Methods: B16 cells were injected into C57BL/6 mouse via tail lateral vein, and subsequently formed an experimental pulmonary metastasis. Ampelopsin was administered at 3 dosages by intraperitoneal injection daily for 18 days from the day before cell injection. The B16 mouse melanoma cells were treated with ampelopsin for 3 days. The effect of ampelopsin on invasion, migration,and adhesion of B16 melanoma cells were evaluated using Transwell chambers attached with polycarbonate filters and reconstituted basement membrane (Matrigel).

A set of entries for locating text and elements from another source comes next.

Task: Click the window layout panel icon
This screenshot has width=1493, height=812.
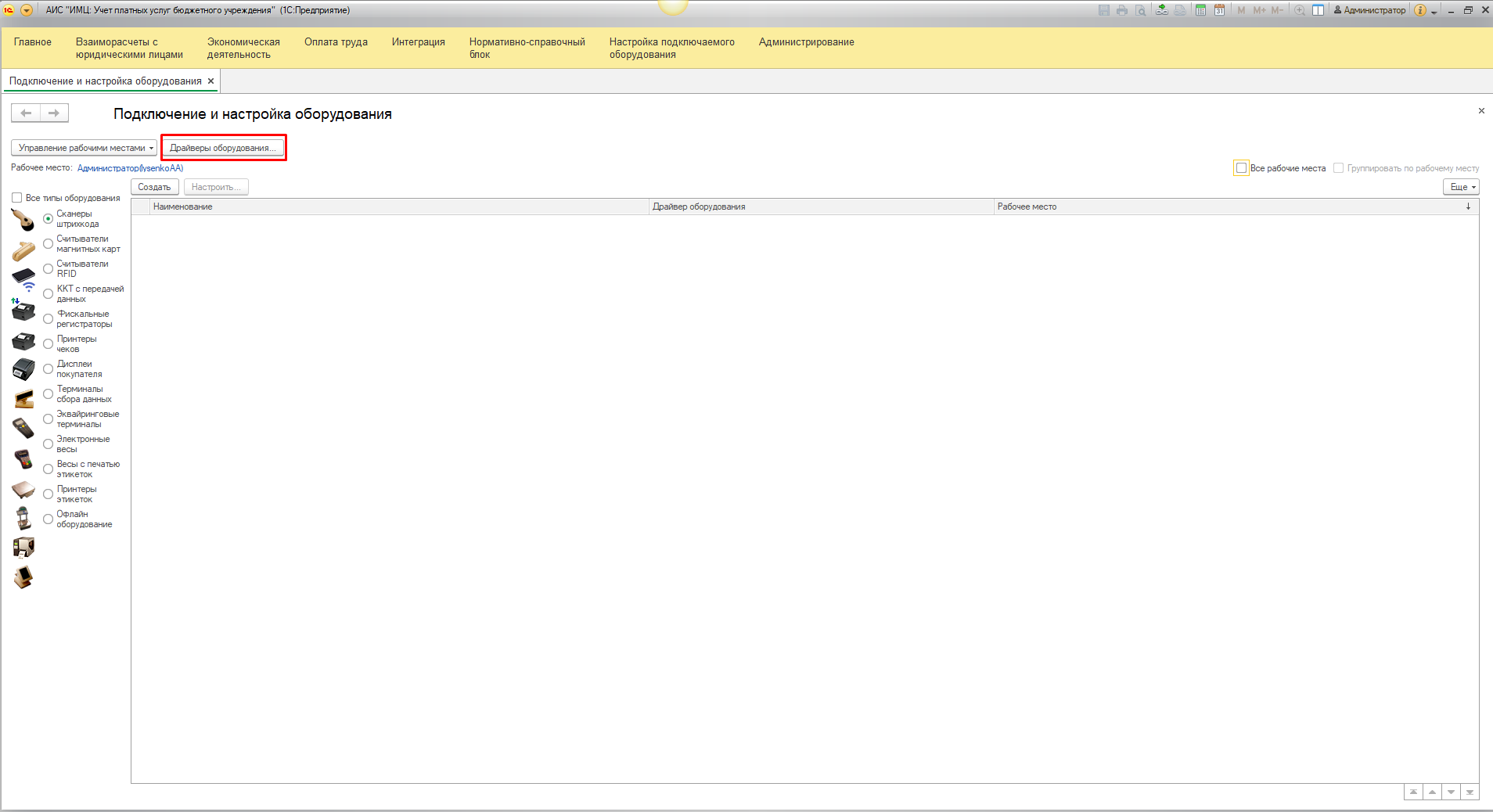Action: click(x=1319, y=10)
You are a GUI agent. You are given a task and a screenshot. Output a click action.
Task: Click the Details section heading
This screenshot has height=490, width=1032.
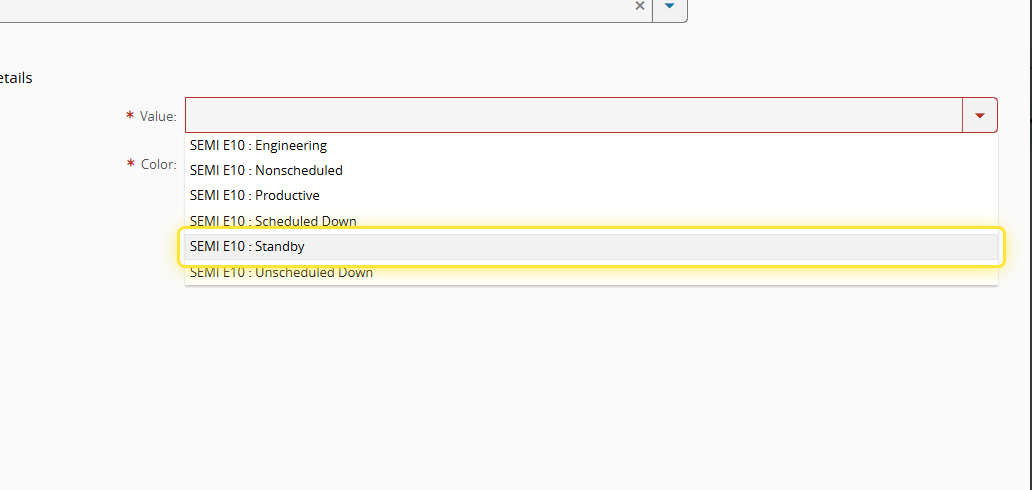pos(16,78)

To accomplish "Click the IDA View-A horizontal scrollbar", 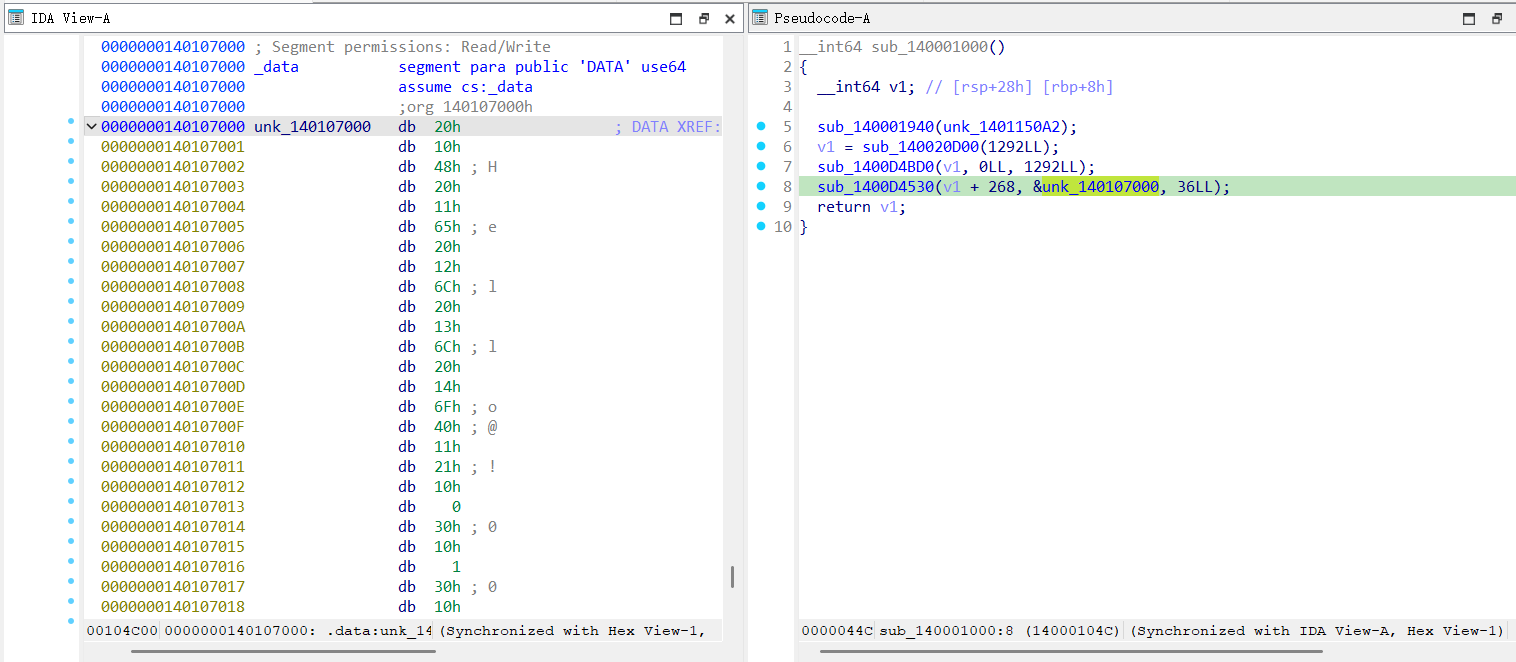I will (x=283, y=652).
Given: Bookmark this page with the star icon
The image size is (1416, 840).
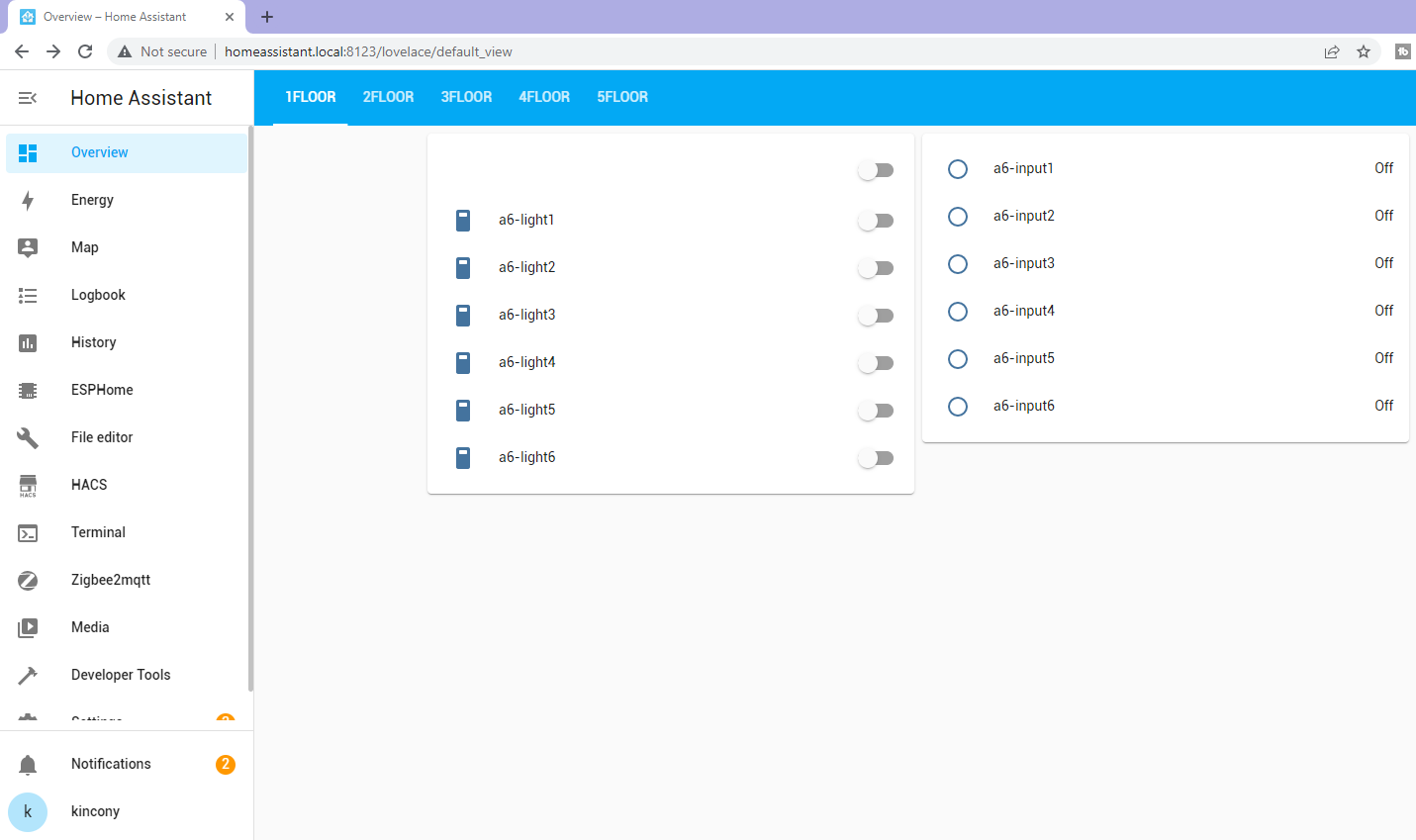Looking at the screenshot, I should 1364,51.
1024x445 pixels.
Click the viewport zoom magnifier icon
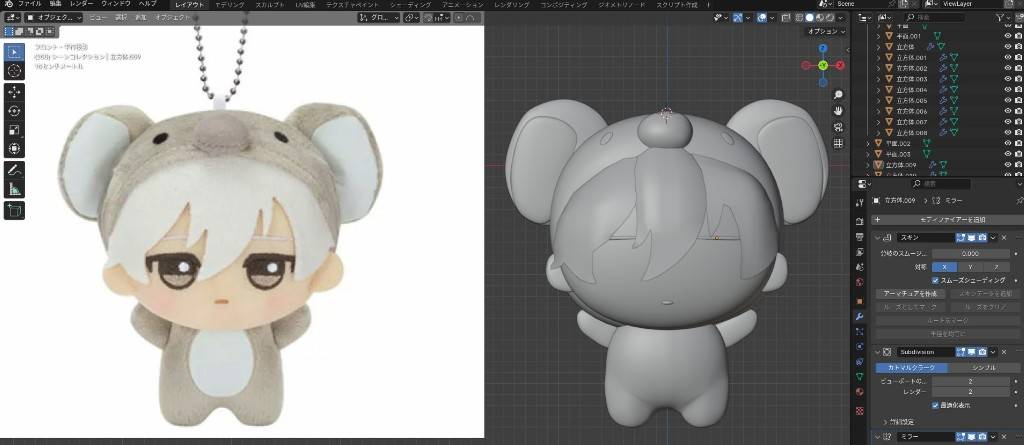tap(838, 94)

Results: The number of metastases in the mice that were given ampelopsin at the dosages of 150, 200, and 250 mg/kg significantly reduced as compared to the control (P< 0.05), and the inhibition rates were 30.97%, 40.58%, and 61.16%, respectively. The ability of the ampelopsin treated B16 cells to invade the reconstituted basement membrane decreased significantly (P< 0.01), and the inhibition rates were 36.06%, 59.58%, and 79.09% for ampelopsin at 20, 40, and 80 micromol/L, respectively. Ampelopsin can also inhibit B16 cells migration,and the inhibition rates were 51.59%, 56.51%, and 66.75% for ampelopsin at 20, 40, and 80 micromol/L, respectively (P< 0.01). The ability of adhesion of the B16 cells with fibronectin, laminin, or Matrigel decreased significantly.
Conclusion: Ampelopsin has anti-invasive and anti-metastatic effects on B16 melanoma.